Annayum Rasoolum () is a 2013 Indian Malayalam-language romantic drama film directed by Rajeev Ravi (in his directorial debut) and written by Santhosh Echikkanam from a story by Ravi. Set in Vypin islands in Kerala, the plot revolves around a star-crossed romance between Rasool (Fahadh Faasil), a Muslim taxi driver, and Anna (Andrea Jeremiah), a Latin Christian salesgirl, both from conservative working class families. The songs and background score were composed by K.

Annayum Rasoolum was released on 4 January 2013, the film received positive critical response and was also a commercial success at the box office. The film won a National Film Award and three Kerala State Film Awards.

Plot

The story is told through the narration of Ashley who is working in merchant navy and is signing off in Kochi for the second time. Ashley recollects the events happened in his last sign off at Kochi. Rasool is a tourist taxi driver from Mattancherry, Kochi. He falls in love with Anna, a Latin Christian girl who works as salesgirl in a popular apparel shop. It takes time for Rasool to convince Anna and make her understand his love for her; he always follows her as she travels regularly to her work place.

One day Ashley has to pick his relative from the textile shop. Using Rasool he plans to pick them up in his taxi and there he finds out that Anna is also going to return home in the same taxi. They make a quick pit stop at a church where Anna leaves her bag in the taxi. Rasool peeks inside and gets her number from the phone. Rasool is nervous and shy at first but his friends persuade him to text her through phone. No replies comes at first. Then one day, Rasool approaches Anna and tells her that he loves her. Anna is surprised and stunned and moves away without an answer.

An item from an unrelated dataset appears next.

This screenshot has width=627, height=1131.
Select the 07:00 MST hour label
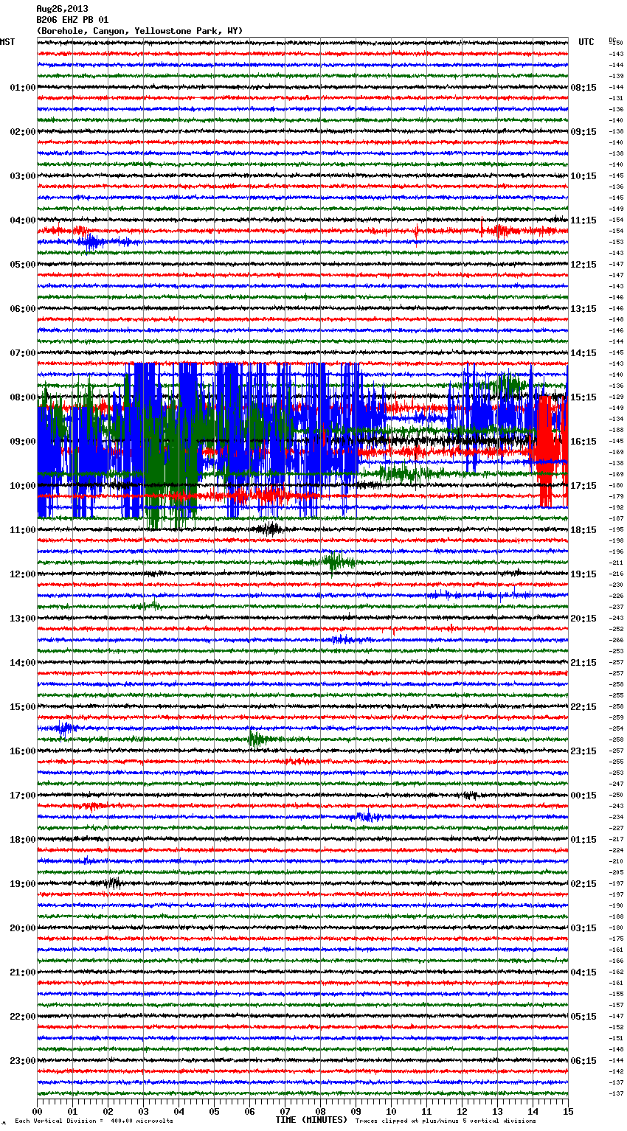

The following day Rasool is sick and stays home. Anna boards the boat like every other day but is anxious since Rasool was not around anywhere she went that day. Anna seems restless as she cannot stop thinking about Rasool and why he had not come to see her. She can not wait longer and she desperately texts Rasool on the phone. Rasool on receiving the message rushes to see Anna. Anna further tells him that she is scared and tells him it will not work out. Rasool then explains that he loves her no matter what and religion does not affect his affection towards her. Then Anna calls him one day to go to a convent where a nun tries to persuade Rasool to change his religion for marriage which Rasool declines.

In the later part of the film, we find that this nun is Anna's elder sister who had gone to convent after a love failure. Ashley, who had a soft corner for her, does not reveal it to her even after finding out about her love failure. The rest of the part narrates incidents happening around Anna and Rasool, their love for each other and those who are close to them. In the climax, after some events which blocked their relationship, Anna commits suicide, and this takes a toll on Rasool.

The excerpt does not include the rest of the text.